Given basic accurate information about a virus source, such as the number and species of infected animals and the time lesions that are likely to have first emerged, it is possible to produce a reliable virus emission profile (Gloster et al. in press) within an operational time scale. These data are usually available within a short time of a premises being suspected or identified as infected, following inspection. While the emitting species has a significant impact on the level and temporal distribution of emissions (Gloster et al. in press), recent analysis has suggested that at present there is evidence only for a small number of strains, which justifies deviation from a standardized emission profile (Gloster et al. in press); we note that changes in the magnitude of emissions alone would not affect the predictions made here, since this is equivalent to rescaling θ (while this would change the predicted risks Pi(θˆ), it would do so monotonically and thus be compensated for by the resultant change in the fitted value of the risk threshold P*).

By making use of dispersion models driven by meteorological data from numerical weather prediction models or single-site observational data (Sørensen et al. 2000; Gloster et al. 2006), these profiles can be used to predict the spatio-temporal distribution of virus particles around a source or multiple sources, the output of which can be achieved in a matter of minutes or hours. It has been shown that these results can be easily applied to predict both the relative risk and, in specific cases, the absolute risk of airborne infection to local herds or flocks based upon their location and size.

Risk estimates do not perfectly predict subsequent events due to the inherent nature of stochastic events. For example, an analysis of the 2001 foot-and-mouth outbreak in the UK suggested that only 5–15% of infected premises were consistently identified with the use of transmission models due to the high level of variation between epidemics (Tildesley et al. 2008). We believe, however, that the results here are an important proof of principle and that the data the model provides would be of genuine use during an outbreak. There is also value in analysing past events to help identify transmission pathways; in particular, the potential to prioritize for further investigation and contact tracing those premises that have been officially classified as having been infected by airborne transmission but where model predictions indicate this as highly unlikely. This would be especially useful if combined with available molecular epidemiological evidence.

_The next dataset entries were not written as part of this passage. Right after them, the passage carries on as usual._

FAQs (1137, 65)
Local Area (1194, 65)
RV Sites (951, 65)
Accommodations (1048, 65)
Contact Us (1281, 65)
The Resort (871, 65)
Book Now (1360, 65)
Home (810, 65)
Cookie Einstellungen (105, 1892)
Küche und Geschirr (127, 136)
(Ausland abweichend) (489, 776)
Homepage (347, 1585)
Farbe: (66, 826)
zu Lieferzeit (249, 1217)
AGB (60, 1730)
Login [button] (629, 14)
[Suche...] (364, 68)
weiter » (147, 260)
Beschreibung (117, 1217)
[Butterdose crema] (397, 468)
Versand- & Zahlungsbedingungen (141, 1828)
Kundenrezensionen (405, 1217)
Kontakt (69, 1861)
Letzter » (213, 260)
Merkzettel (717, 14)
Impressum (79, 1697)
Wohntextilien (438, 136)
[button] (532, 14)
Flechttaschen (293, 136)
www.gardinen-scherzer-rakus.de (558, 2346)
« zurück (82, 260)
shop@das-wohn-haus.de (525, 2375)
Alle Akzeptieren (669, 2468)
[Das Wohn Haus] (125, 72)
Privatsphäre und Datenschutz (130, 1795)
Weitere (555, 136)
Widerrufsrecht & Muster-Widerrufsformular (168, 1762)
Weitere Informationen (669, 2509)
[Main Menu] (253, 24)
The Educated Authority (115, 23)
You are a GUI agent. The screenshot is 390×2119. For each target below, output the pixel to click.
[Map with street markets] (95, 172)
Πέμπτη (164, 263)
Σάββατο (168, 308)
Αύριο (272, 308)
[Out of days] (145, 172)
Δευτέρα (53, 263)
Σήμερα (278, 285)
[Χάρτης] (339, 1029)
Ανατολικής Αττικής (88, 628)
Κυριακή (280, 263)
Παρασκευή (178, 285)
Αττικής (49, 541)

The model allows all herds or flocks of a given species surrounding an infection source to be quickly prioritized for inspection based only upon herd size and location (from which virus exposure is calculated): by constructing separate lists for each susceptible species results remain independent of the need for fitted parameters. In practice, every farm within the surveillance zone (at least 10 km around each infected premises) will be inspected and eventually tested. Thus, when there is a large number of false positives generated by a lower sensitivity test (e.g. 77%), this does not result in an actual increase in workload, but simply weakens the efficiency of predictions in helping to identify infected farms: in most cases, however, only a small fraction of farms would need to be checked in order to detect all infected farms (see rankings in table 3).

If results were to be used in isolation, false results could create more work by increasing the distances travelled by inspecting vets (as opposed to visiting farms by geographical area). We expect, however, that prediction be combined with other information, including the tracing of non-airborne transmission routes, and for a pragmatic approach to be taken in the field, e.g. by inspecting livestock very close to visited premises.

Explicitly quantifying the probability of airborne infection or to classify premises as suspect or not—as opposed to simply ranking farm risk—relies upon the model parameter θ, which incorporates a number of properties and characteristics of both the virus and host species, so that these results are derived for the infection of cattle by O1 BSF1860 (Schley et al. 2008); suitable modification of emission profiles for other strains (see for example Gloster et al. in press), together with the data on strain-specific susceptibility of species would, however, allow results to be applied more widely.

Importantly, the fitting approach allows a number of strain- and species-specific factors (for which there are only limited, if any, data) to be modelled without their explicit inclusion. An alternative approach using parameter estimates (Cannon & Garner 1999), based on the experimental data (Donaldson et al. 1987; Martin et al. 1987), has been used with a similar modelling approach (Garner et al. 2006; Hess et al. 2008) to rank farms by risk and categorizing them into those at high, medium, low or very low risk: the prioritizing of farms for inspection is dependent only on the accumulated exposure dose and herd size, and is thus expected to be the same for both models; however, the categorization of risks uses arbitrary thresholds and may therefore not match with the test applied here.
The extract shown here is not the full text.